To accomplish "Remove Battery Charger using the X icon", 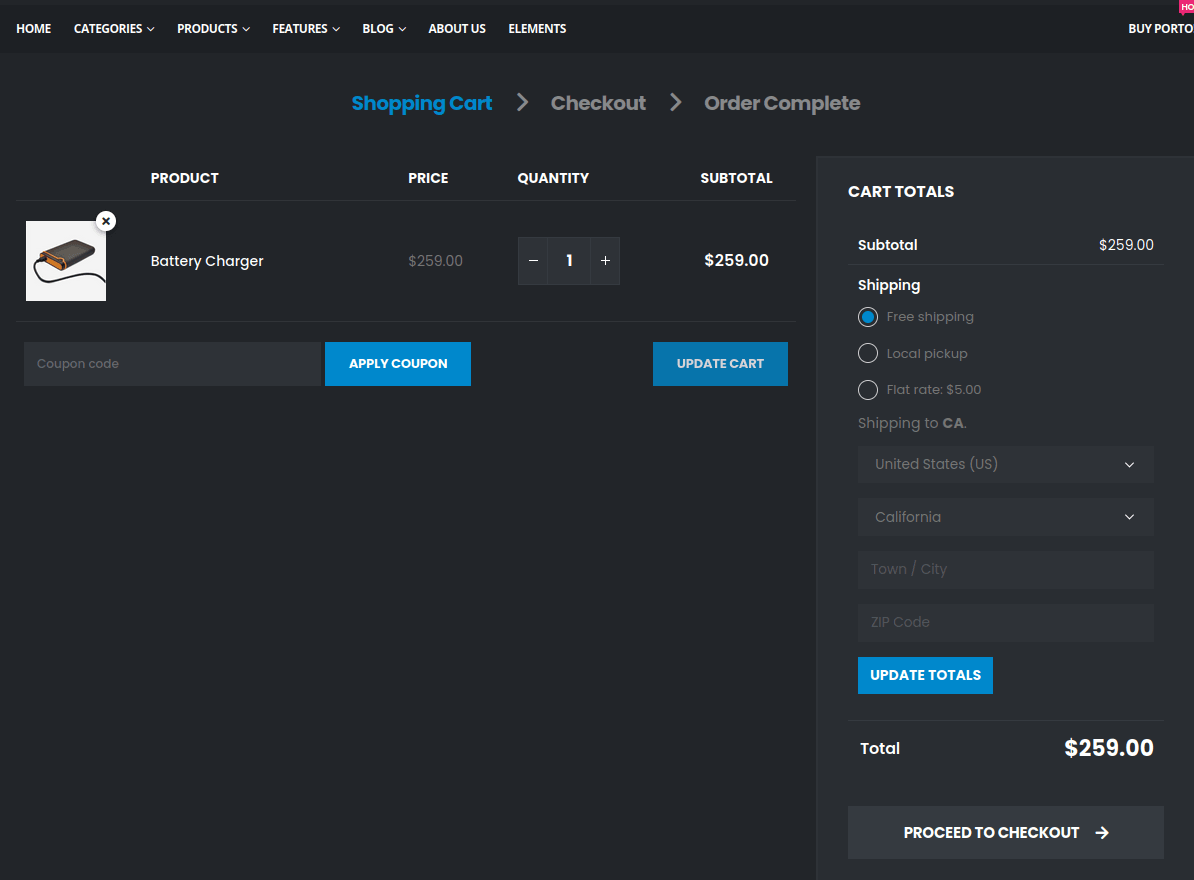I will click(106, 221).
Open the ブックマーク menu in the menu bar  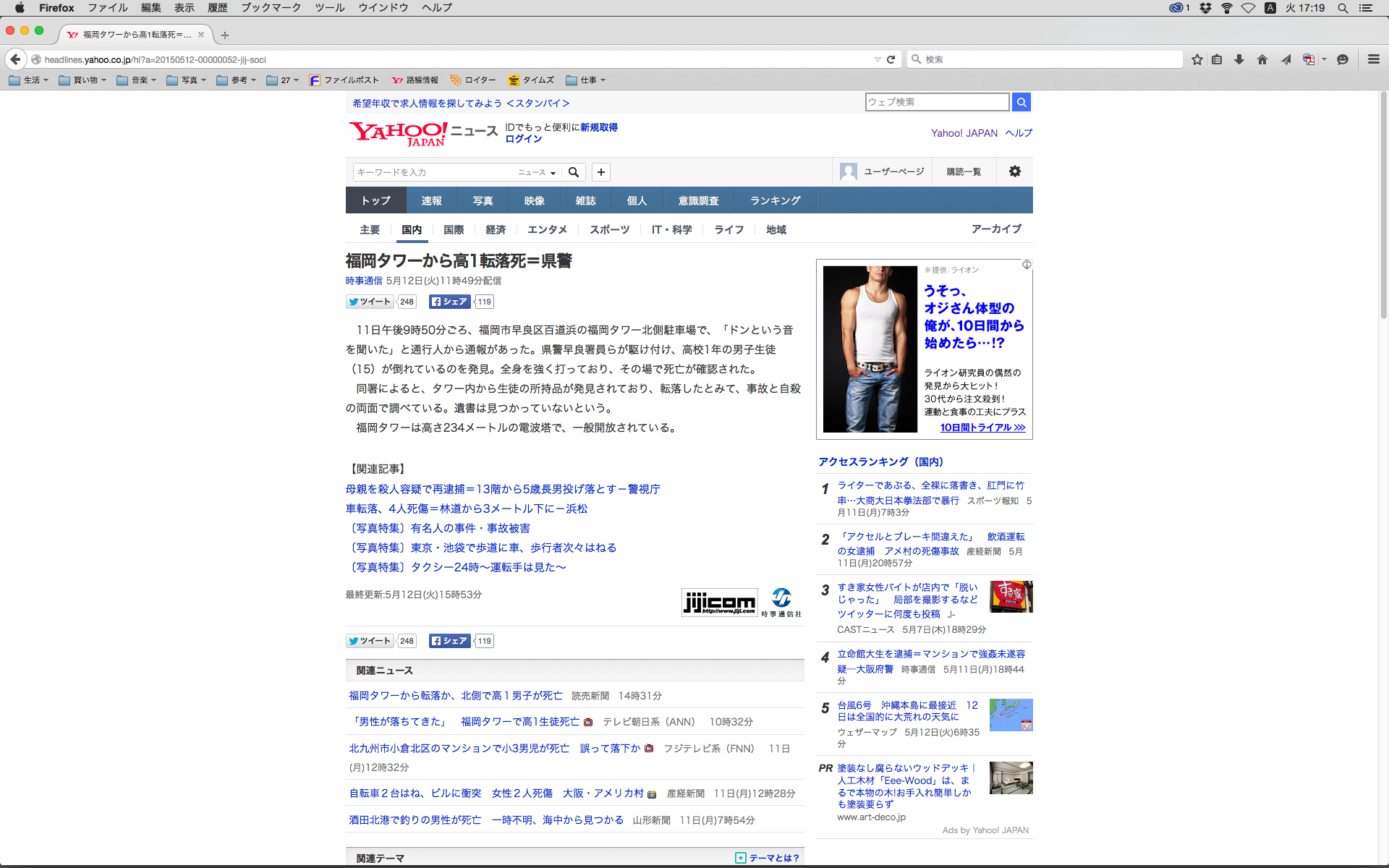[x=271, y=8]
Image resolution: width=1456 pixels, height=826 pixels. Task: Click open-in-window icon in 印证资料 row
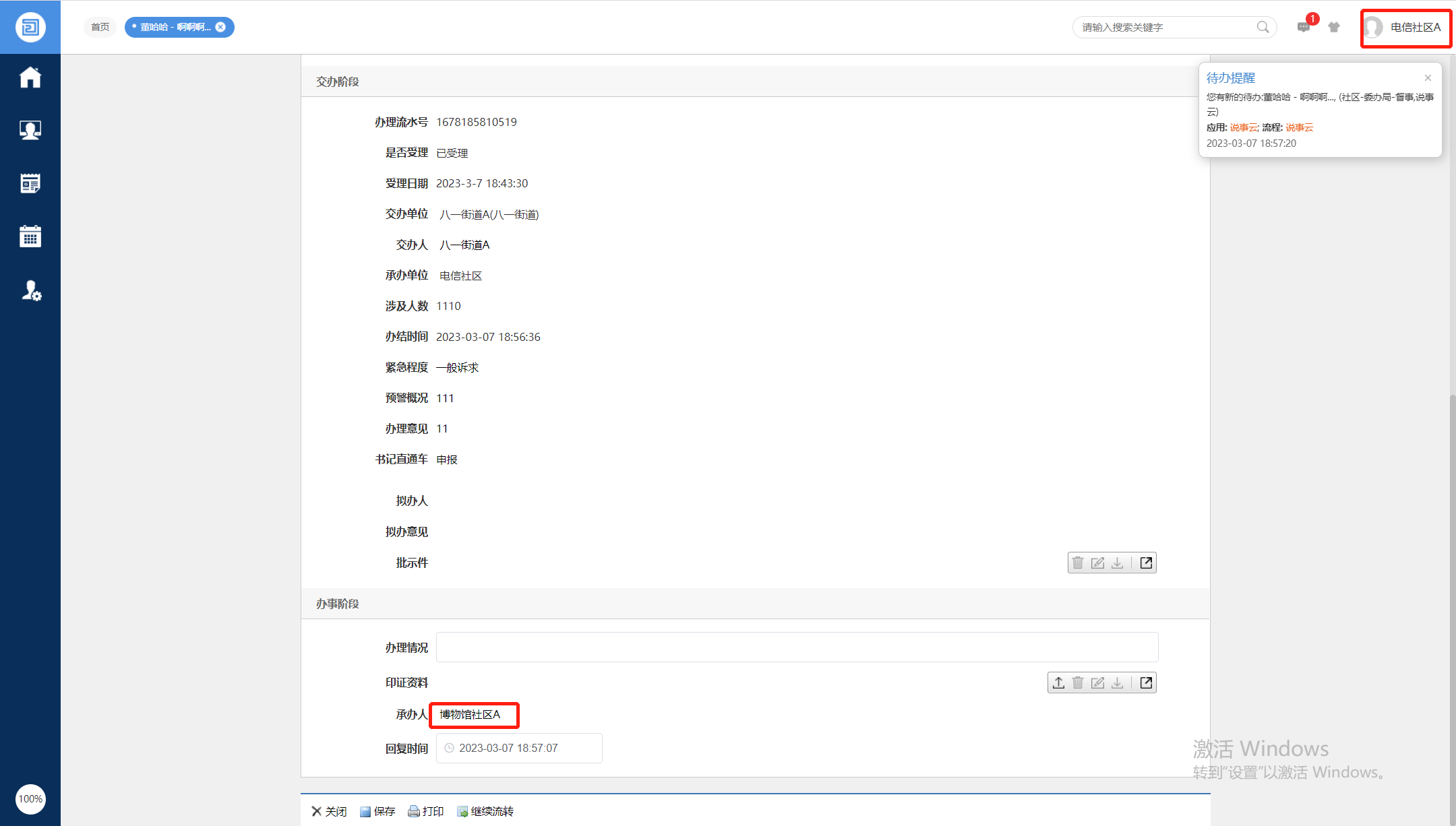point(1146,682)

_ _ _

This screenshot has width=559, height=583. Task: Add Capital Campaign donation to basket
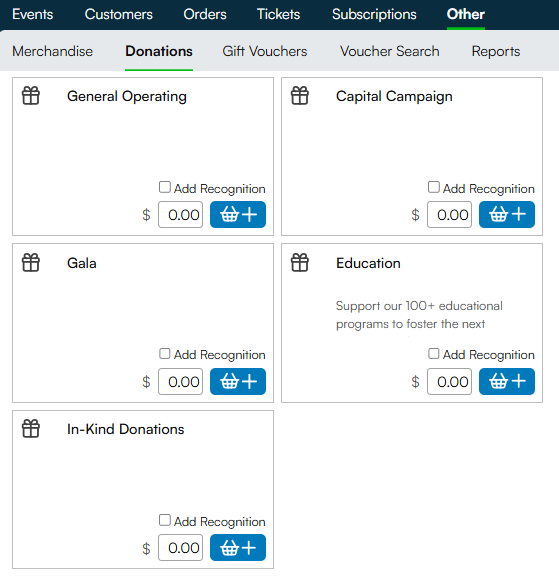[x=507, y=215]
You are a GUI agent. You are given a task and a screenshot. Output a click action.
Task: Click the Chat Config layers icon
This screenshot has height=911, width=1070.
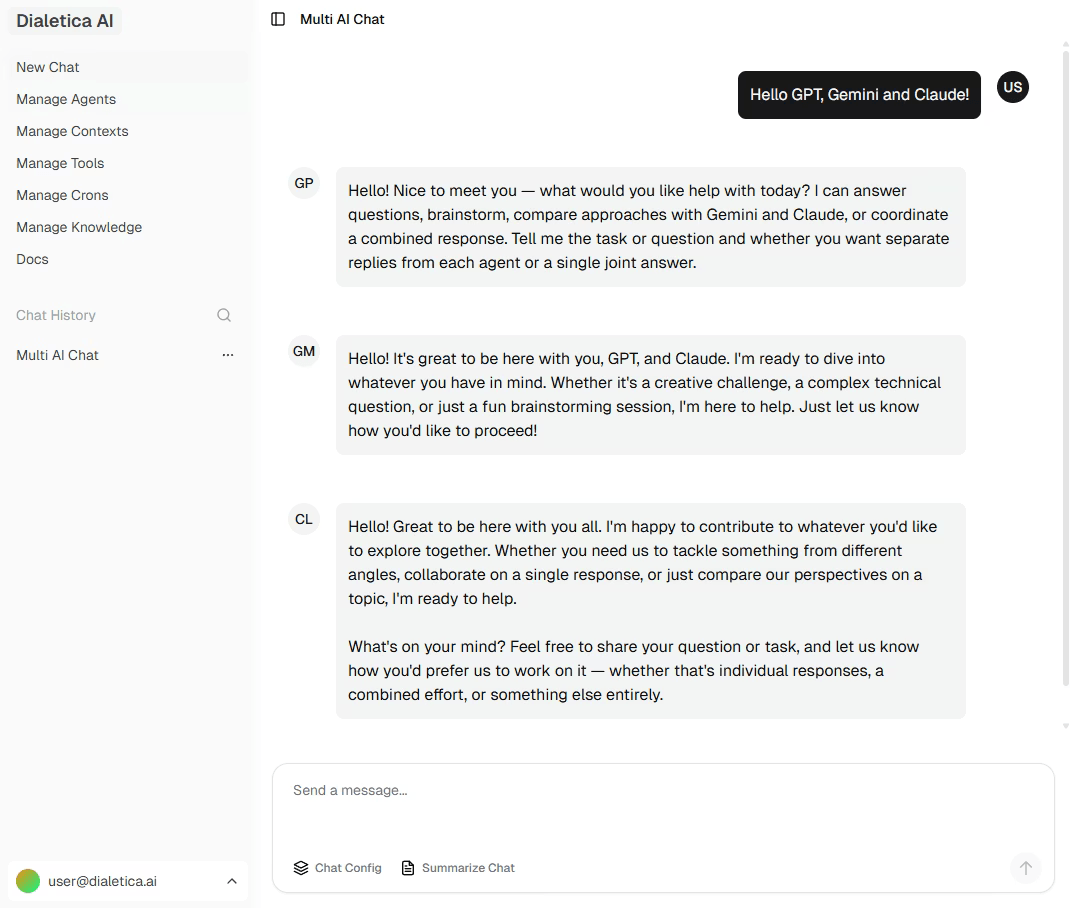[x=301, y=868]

_ _ _

# TASK REQUIREMENTS
Lay out the records as a Markdown table with the columns Row and Text. Begin at the line that contains "This screenshot has width=559, height=583." and stop after the line that contains "[x=301, y=868]", numbering each line, skipping blank lines, and leaving the pictures out.

# OUTPUT
| Row | Text |
|---|---|
| 1 | This screenshot has width=559, height=583. Task: Add Capital Campaign donation to basket |
| 2 | [x=507, y=215] |
| 3 | You are a GUI agent. You are given a task and a screenshot. Output a click action. |
| 4 | Task: Click the Chat Config layers icon |
| 5 | This screenshot has height=911, width=1070. |
| 6 | [x=301, y=868] |